Las relaciones entre el cine y la literatura siempre han sido productivas. En oportunidades algún ultra fanático de un libro, autor o saga literaria, puede llegar a denostar alguna adaptación, pero esto siempre surge del propio amor exacerbado por sus ídolos de papel. También la decepción puede llegar a surgir porque el director de turno o las actuaciones de los protagonistas no estén al nivel de la ocasión.
No es el caso de “El Hobbit: La desolación de Smaug” (USA/Nueva Zelanda, 2013), segunda parte de la extendida trasposición de “El Hobbit”, de J.R.R. Tolkien, realizada por Peter Jackson, porque todo está hecho con pasión y amor por la obra original.
El director transforma en imágenes generadas en 48 fotogramas por segundo y 3D una vertiginosa carrera fílmica para todos los amantes de la saga con personajes que atraviesan universos imaginarios y maravillosos, y hasta aún más logrados que los descriptos por Tolkien en sus libros.
Porque Jackson continúa analizando la lucha entre el bien y el mal retomando la acción que “El Hobbit: Viaje Inesperado”(USA, 2012) dejó en suspenso y con un sabor amargo.

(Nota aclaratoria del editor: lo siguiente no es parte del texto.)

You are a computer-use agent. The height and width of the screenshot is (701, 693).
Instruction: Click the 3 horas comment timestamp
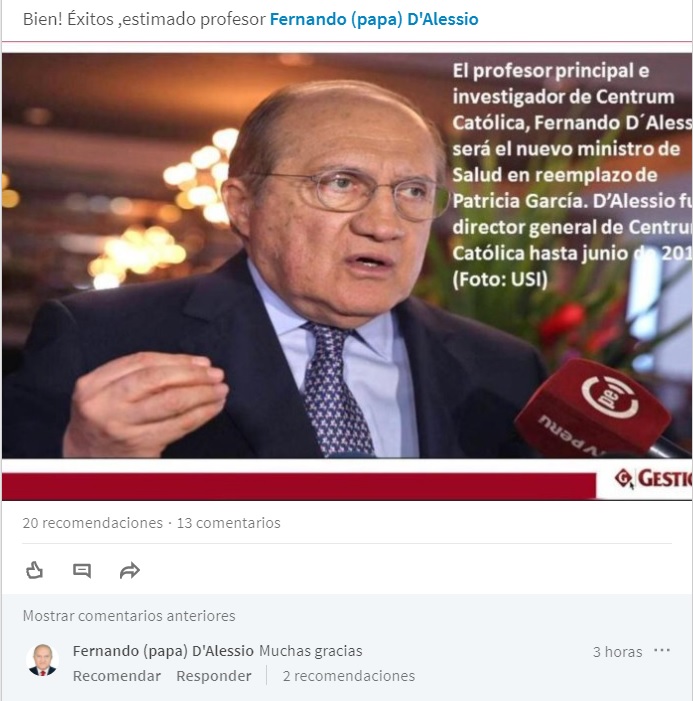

Esta antagonía se potencia y arranca todo con una persecución (que continuará toda la película) de los orcos al grupo de hobbits.
Así, la antigua sensación de: “acá faltó algo”, de la primera parte, es superada en esta entrega (y esperamos ansiosos ya la tercera y ¿última? parte) con una incorporación casi hacia el final que impacta e hipnotiza.
Esta incorporación es la de Smaug (con la voz de Benedict Cumberbatch), que da nombre al título, y que no es otra cosa más que un enorme y avaro dragón, que aún en su ocaso, sigue tratando de mantener su poderío a fuerza de miedo y opresión. Jackson se sirve de las últimas tecnologías de animación para dotar al personaje de una inmensa credibilidad hasta el punto que asusta en cada una de sus intervenciones y mucho.
Hasta llegar al lugar en donde habita este animal mitológico, y que en “El hobbit: Viaje Inesperado” inició el camino a la libertad con el hallazgo de Bilbo Bolsón (Martin Freeman) del misterioso anillo, deberemos atravesar varias peripecias del grupo de doce enanos, Gandalf (Ian Mckellan), Thorin (Richard Armitage) y los elfos (que pese a no estar incluídos en el libro original, e interpretados por Orlando Bloom y Evangeline Lily) hasta llegar a Smaug.
En el medio toda la imaginería que Jackson tan bien ha creado y que se potencia narrativamente a medida que avanzan los 161 minutos de duración del filme (9 menos que la primera entrega) con un guión del que han participado grandes como Fran Walsh, Philippa Boyens y Guillermo del Toro (que por cuestiones económicas y de agenda finalmente dejó el lugar a Jackson en la dirección).
Hay una continuidad con las anteriores adaptaciones de “El señor de los anillos” y con su antecesora “El Hobbit: Viaje Inesperado”, una superación y una necesidad de reflejar en detalle la obsesión que Bilbo comienza a sentir por el anillo y hace olvidar que en esta entrega no esté el Gollum (Andy Serkis, quien se encargó de la dirección de la segunda unidad), personaje clave en todas las partes de la saga.
Climas y paisajes conocidos, tonos cálidos en las imágenes para reflejar la paz del día y oscuros para la opresión y el miedo. Música que incita a prestar atención en cada momento y escenas claves que dividen la película en capítulos (la pelea con las arañas, mucho más logradas que cuando Frodo luchó con Ella-Laraña en “La comunidad del anillo”, o en el momento que Gandalf se enfrenta con Sauron) hacen que este sueño por tierras ancestrales sigan buscando respuestas a una pregunta que uno de los protagonistas se hace en un momento clave del film “¿Cuándo permitimos que el mal fuera más fuerte que nosotros?”. La destrucción de ese mal es el motor de una gran aventura para disfrutar sólo en la oscuridad de una sala.